I know Perl's "Marpa" Earley parser has very good error reporting.
But I can't find in its documentation or via Googling whether it has error recovery.
For instance, most C/C++ compilers have error recovery, which they use to report multiple syntax errors where often other compilers stop at the first error.
I'm actually parsing natural language and wonder if there's a way to re-sync and resume parsing after one part of the input fails.
Example, for those who can grok it:
I'm parsing syllables in the Lao language. In Lao some vowels are diacritics which are encoded as separate characters and rendered above the previous consonant. In parsing random articles from the Lao Wikipedia I ran into some text where such a vowel was doubled. This is not allowed in Lao orthography so must be a typo. But I know that within a couple of characters the text is good again.

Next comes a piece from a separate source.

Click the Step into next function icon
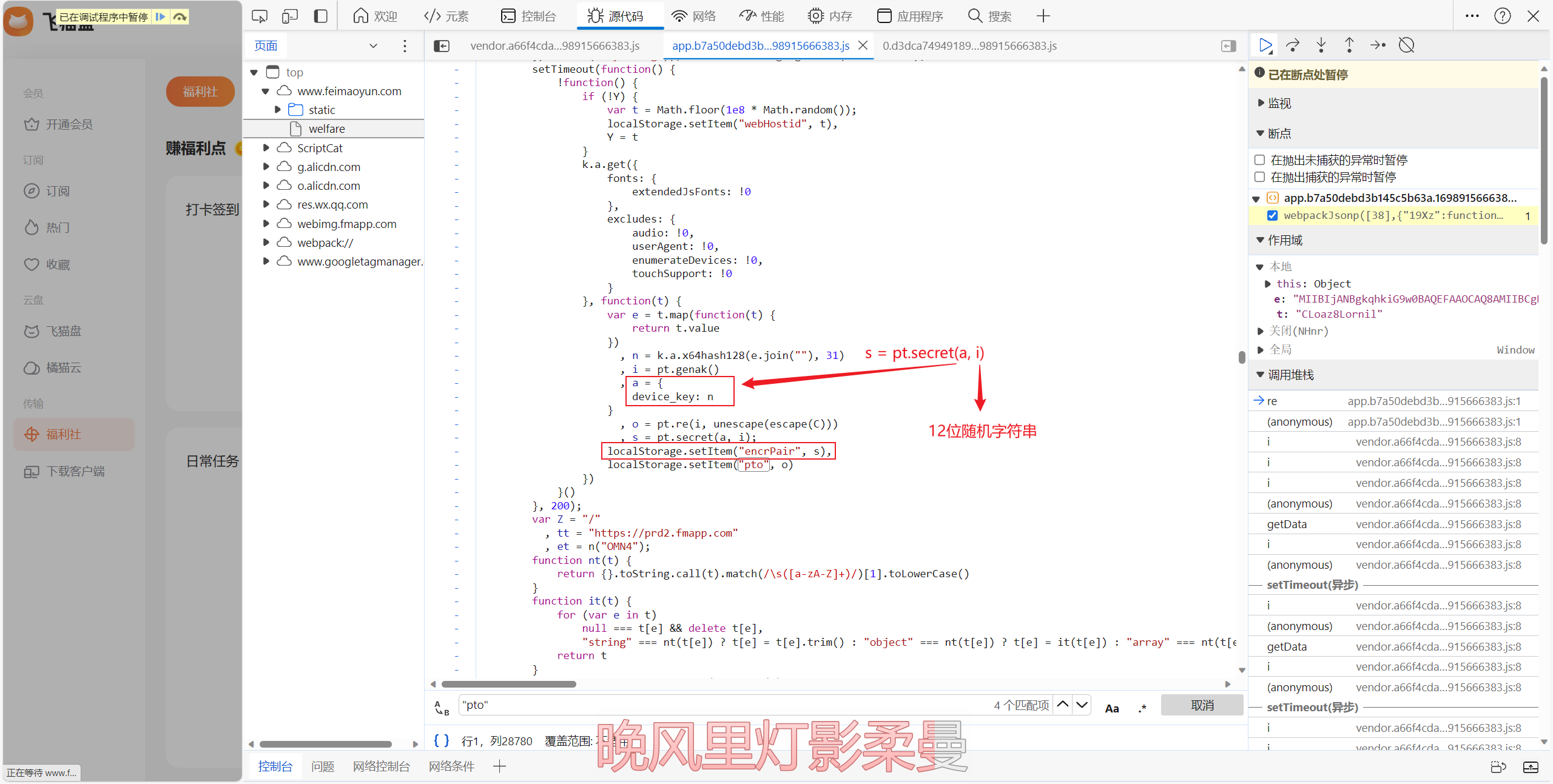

Anyway this is the real example which piqued my general interest in error recovery or re-synchronizing with the token stream.
There are two possibilities for handling mistakes in Marpa.
Marpa maintains a lot of context during scanning. We can use this context so that the parser can require some token, and we can decide whether we want to offer it to Marpa even if it isn't in the input. Consider for example a programming language that requires any statement to be terminated by a semicolon. We can then use Ruby Slippers techniques to insert semicolons at specific locations, such as at the end of a line, or before a closing brace:
use strict;
use warnings;
use Marpa::R2;
use Data::Dump 'dd';
my $grammar = Marpa::R2::Scanless::G->new({
source => \q{
:discard ~ ws
Block ::= Statement+ action => ::array
Statement ::= StatementBody (STATEMENT_TERMINATOR) action => ::first
StatementBody ::= 'statement' action => ::first
| ('{') Block ('}') action => ::first
STATEMENT_TERMINATOR ~ ';'
event ruby_slippers = predicted STATEMENT_TERMINATOR
ws ~ [\s]+
},
});
my $recce = Marpa::R2::Scanless::R->new({ grammar => $grammar });
my $input = q(
statement;
{ statement }
statement
statement
);
for (
$recce->read(\$input);
$recce->pos < length $input;
$recce->resume
) {
ruby_slippers($recce, \$input);
}
ruby_slippers($recce, \$input);
dd $recce->value;
sub ruby_slippers {
my ($recce, $input) = @_;
my %possible_tokens_by_length;
my @expected = @{ $recce->terminals_expected };
for my $token (@expected) {
pos($$input) = $recce->pos;
if ($token eq 'STATEMENT_TERMINATOR') {
# fudge a terminator at the end of a line, or before a closing brace
if ($$input =~ /\G \s*? (?: $ | [}] )/smxgc) {
push @{ $possible_tokens_by_length{0} }, [STATEMENT_TERMINATOR => ';'];
}
}
}
my $max_length = 0;
for (keys %possible_tokens_by_length) {
$max_length = $_ if $_ > $max_length;
}
if (my $longest_tokens = $possible_tokens_by_length{$max_length}) {
for my $lexeme (@$longest_tokens) {
$recce->lexeme_alternative(@$lexeme);
}
$recce->lexeme_complete($recce->pos, $max_length);
return ruby_slippers($recce, $input);
}
}
In the ruby_slippers
function, you could also count how often you needed to fudge a token. If that count exceeds some value, you could abandon the parse by throwing an error.
If your input may contain unparseable junk, you can try skipping that if no lexeme would otherwise be found. For this, the $recce->resume
method takes an optional position argument, where the normal parsing will resume.
use strict;
use warnings;
use Marpa::R2;
use Data::Dump 'dd';
use Try::Tiny;
my $grammar = Marpa::R2::Scanless::G->new({
source => \q{
:discard ~ ws
Sentence ::= WORD+ action => ::array
WORD ~ 'foo':i | 'bar':i | 'baz':i | 'qux':i
ws ~ [\s]+
},
});
my $recce = Marpa::R2::Scanless::R->new({ grammar => $grammar });
my $input = '1) Foo bar: baz and qux, therefore qux (foo!) implies bar.';
try { $recce->read(\$input) };
while ($recce->pos < length $input) {
# ruby_slippers($recce, \$input);
try { $recce->resume } # restart at current position
catch { try { $recce->resume($recce->pos + 1) } }; # advance the position
# if both fail, we go into a new iteration of the loop.
}
dd $recce->value;
While the same effect could be achieved with a :discard
lexeme that matches anything, doing the skipping in our client code allows us to abort the parse if too much fudging had to be done.